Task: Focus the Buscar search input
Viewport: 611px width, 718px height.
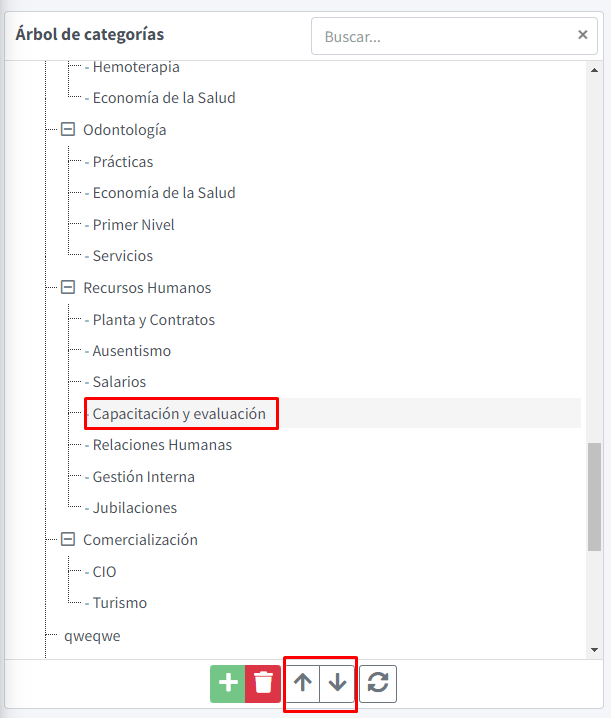Action: pyautogui.click(x=445, y=36)
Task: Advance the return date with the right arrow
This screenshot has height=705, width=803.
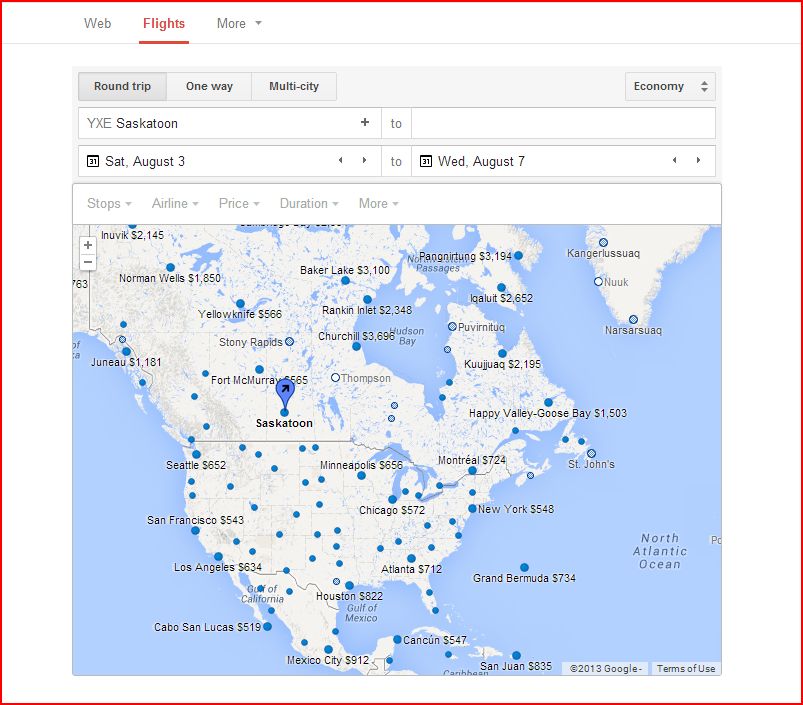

WHAT IS NEEDED: Take the line containing "Task: Advance the" and every line after it up to the end of the entries, and quote them exactly. Both ends count; the pictures do not.

EXERCISE RESPONSE:
Task: Advance the return date with the right arrow
This screenshot has height=705, width=803.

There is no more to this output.